Le quartier de l'Alma, en cours de rénovation, le 6 mai à Roubaix. LUCIE PASTUREAU / HANS LUCAS POUR « LE MONDE »
Tout, de la façade des logements sociaux parfois murés aux rues cabossées qu’elles affectionnent, leur rappelle leur ancienne vie. Car depuis leur arrivée en France il y a trente, quarante ou cinquante ans, la plupart de ces femmes n’ont connu que ce coin de Roubaix et n’en sortent (presque) jamais. « C’est notre quartier, nos commerces. Ailleurs, on serait perdu », assure Mme Bouchareb.
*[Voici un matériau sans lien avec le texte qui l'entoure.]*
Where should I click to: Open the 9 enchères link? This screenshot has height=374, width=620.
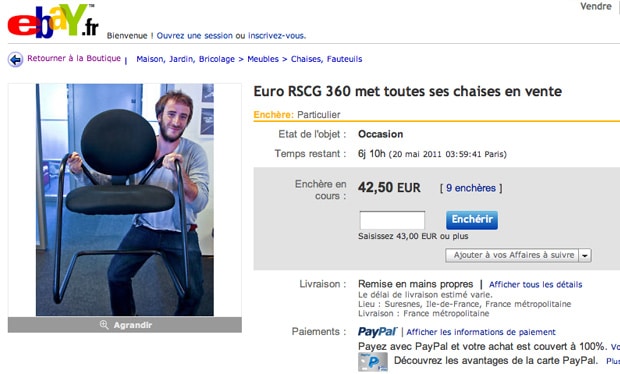471,188
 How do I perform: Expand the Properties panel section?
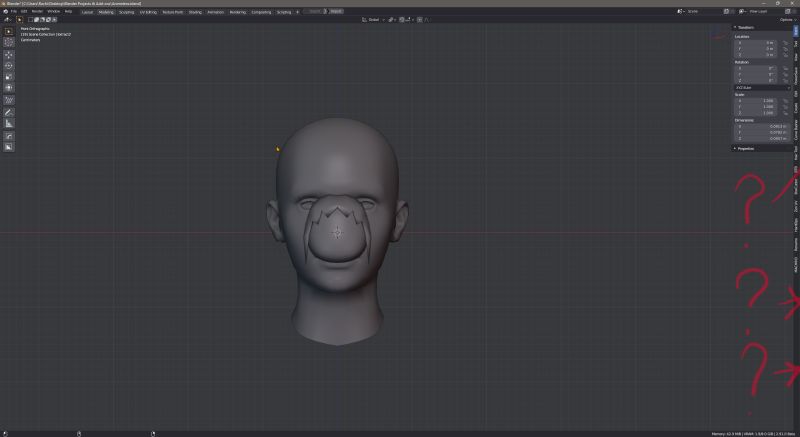click(746, 148)
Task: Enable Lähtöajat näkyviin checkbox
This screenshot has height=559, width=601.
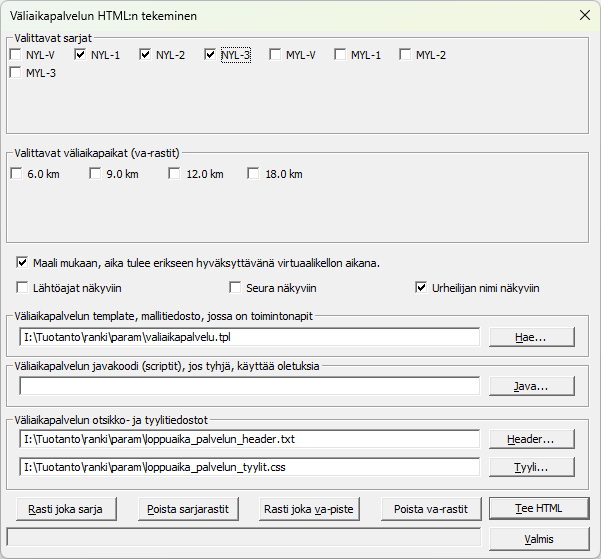Action: 23,288
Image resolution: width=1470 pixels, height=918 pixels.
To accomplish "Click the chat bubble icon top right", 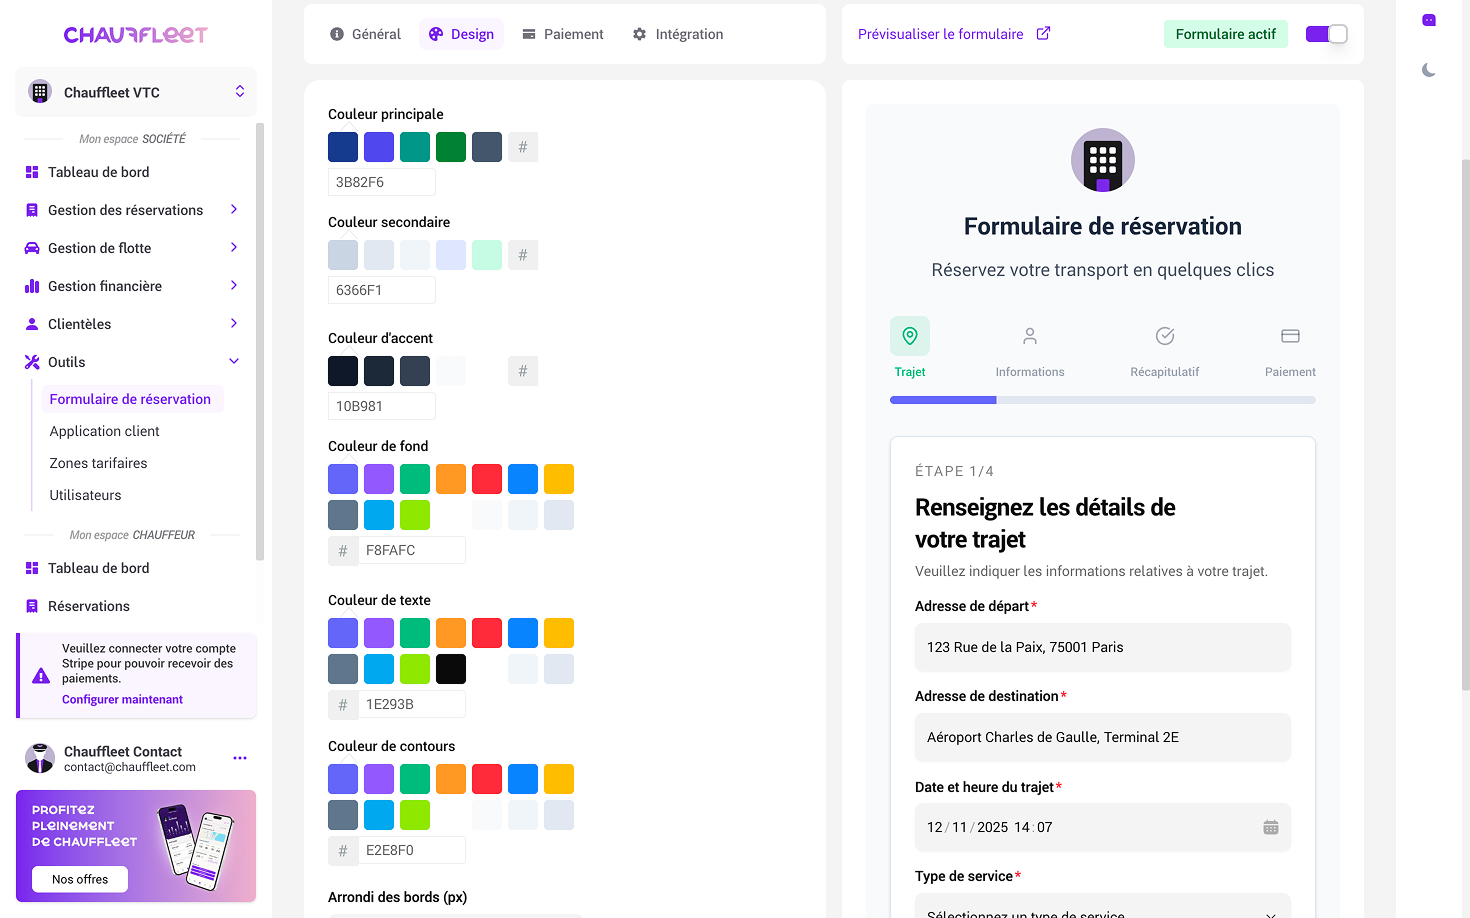I will point(1428,20).
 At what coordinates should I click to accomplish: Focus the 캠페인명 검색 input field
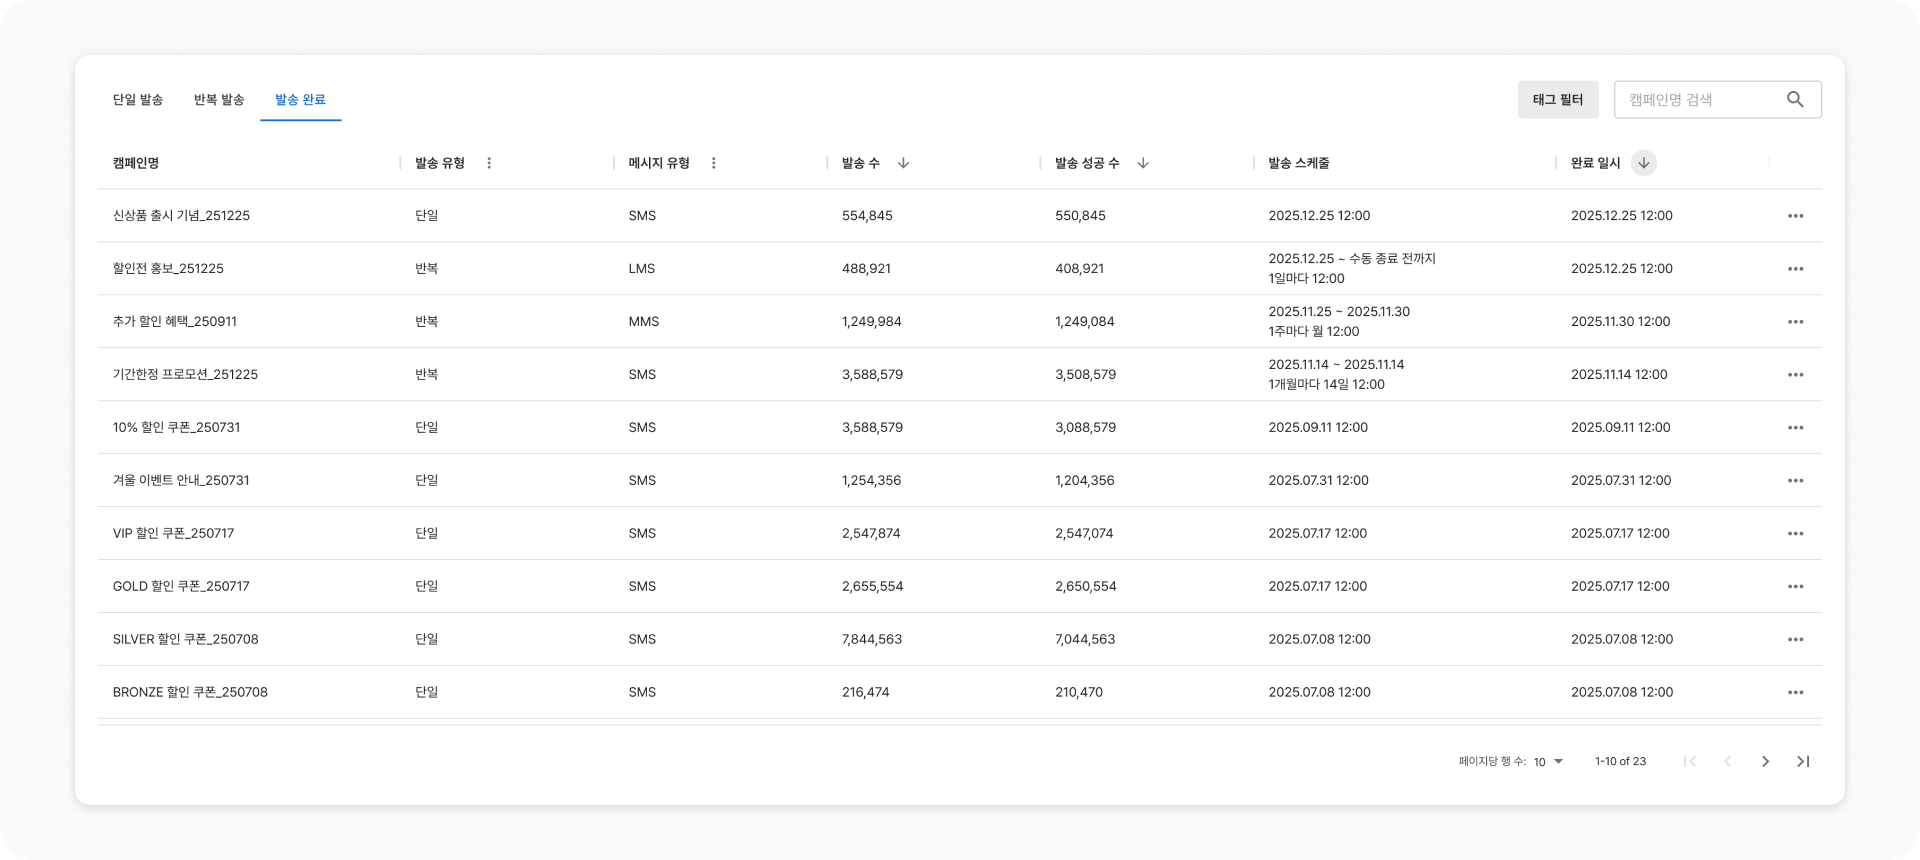pos(1700,100)
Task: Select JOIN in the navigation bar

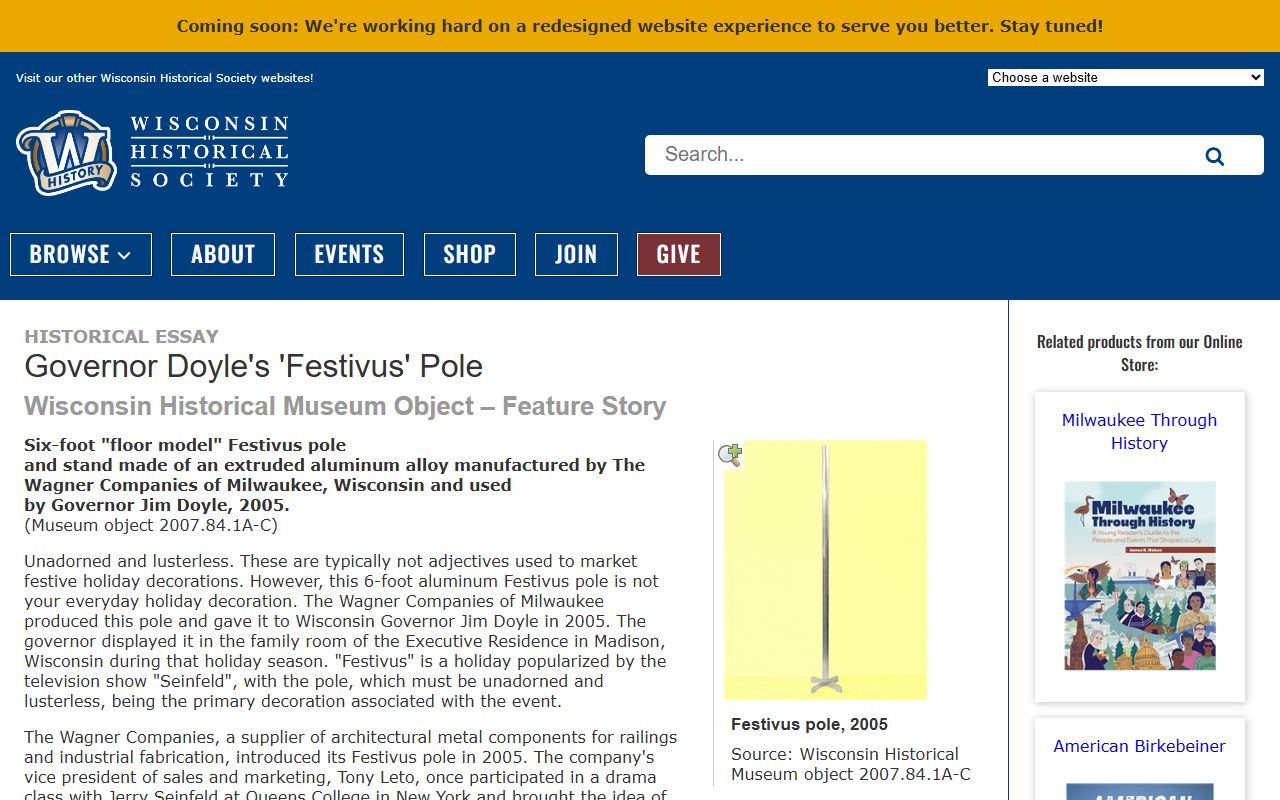Action: [x=576, y=254]
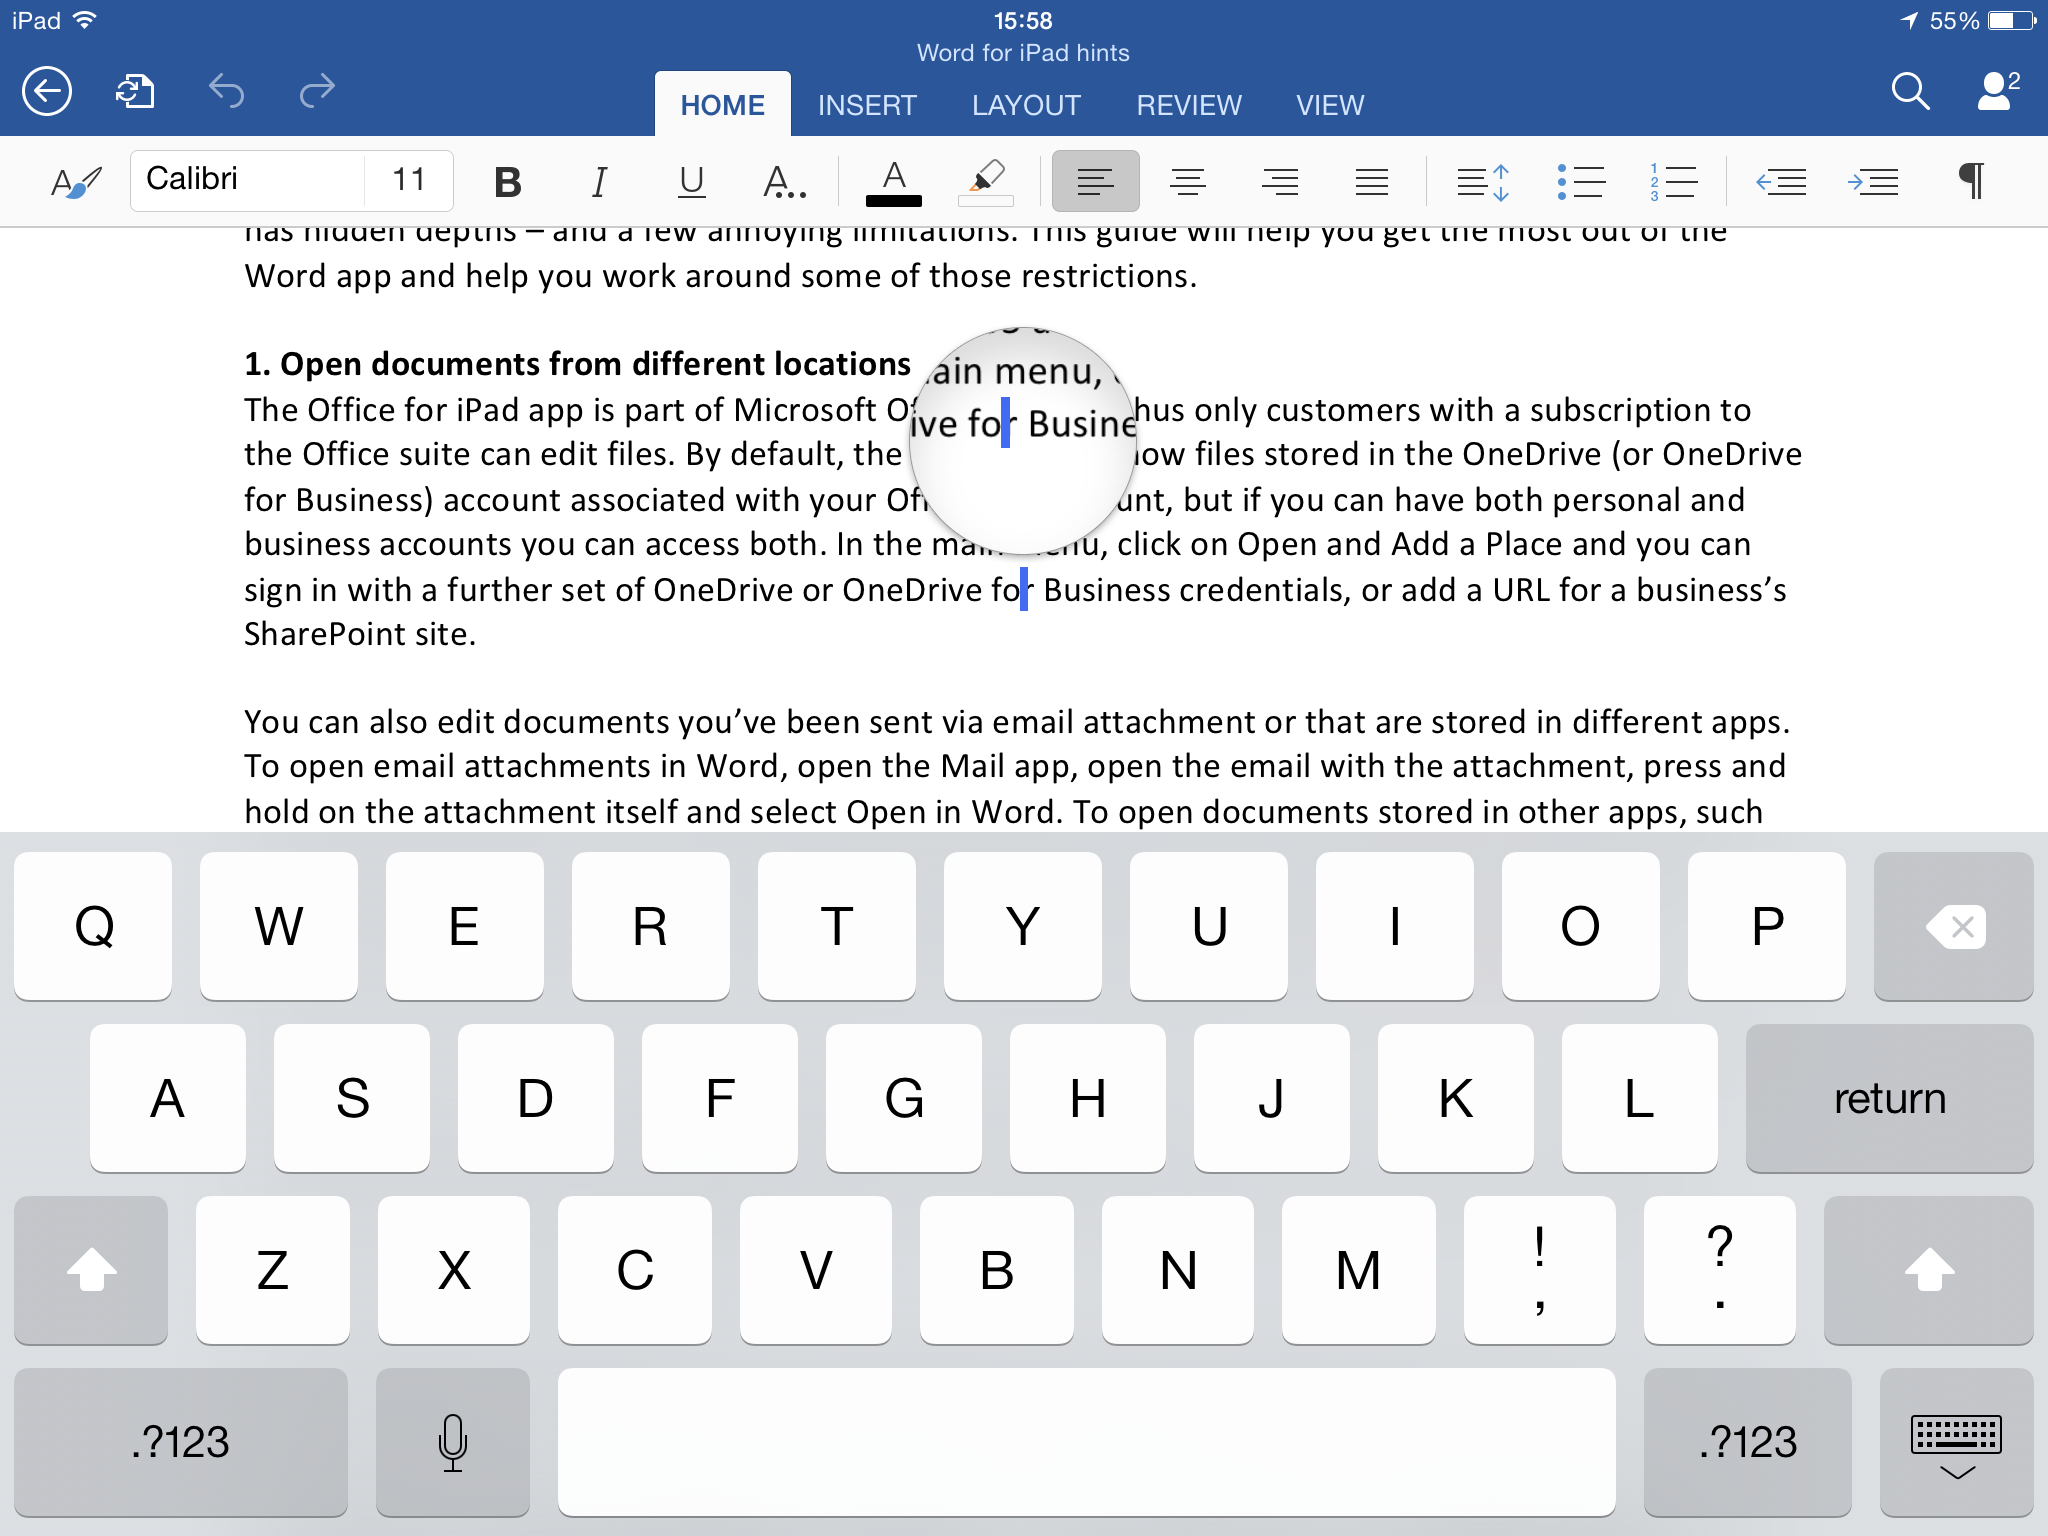The height and width of the screenshot is (1536, 2048).
Task: Tap the left .?123 keyboard key
Action: 181,1441
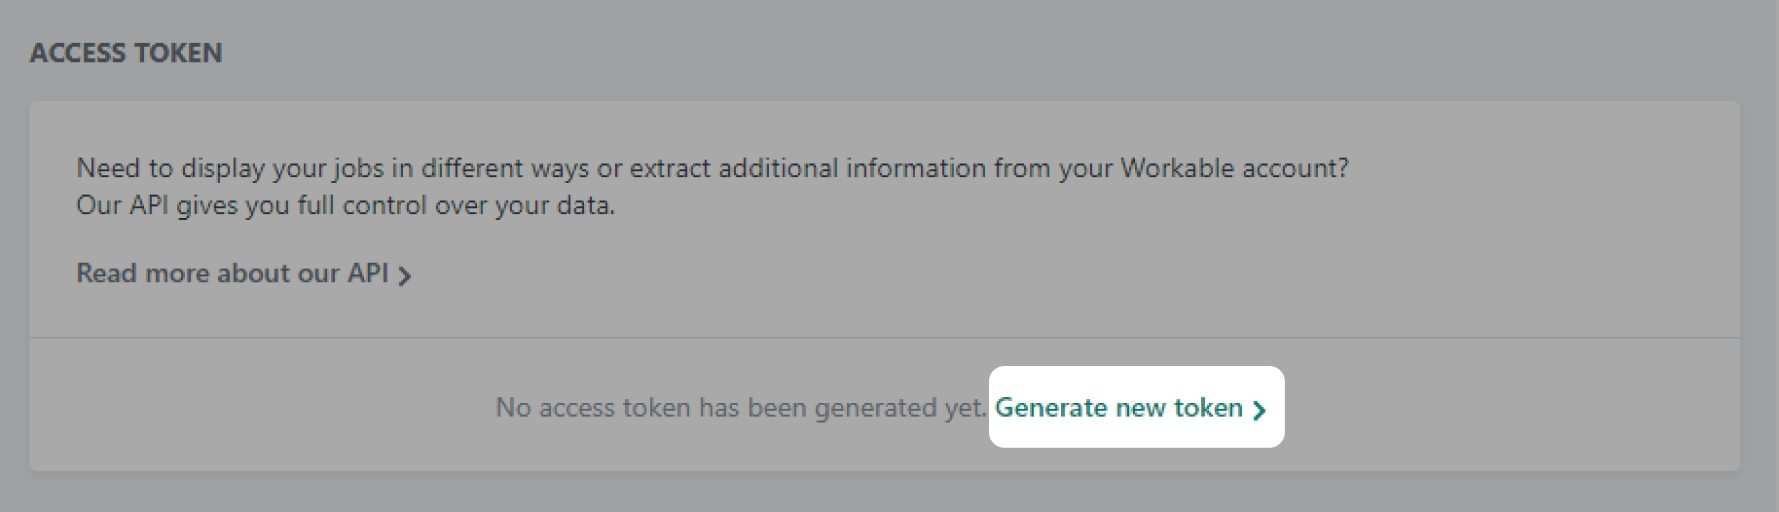1779x512 pixels.
Task: Click the words Read more in the API link
Action: pos(141,273)
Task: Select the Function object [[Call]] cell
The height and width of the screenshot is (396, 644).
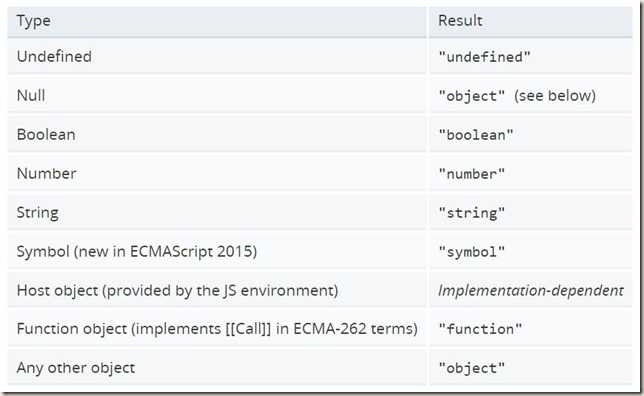Action: coord(217,329)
Et tant pis si elles doivent enjamber des cartouches pour siphon (remplies de protoxyde d’azote utilisées par les jeunes comme gaz hilarant) avec leur déambulateur ou croiser des dealers sur le chemin des courses… « On s’est habitué à cet endroit. On a toujours vécu là », enchaîne Fatma Beyyoudh, 98 ans, la doyenne des lieux.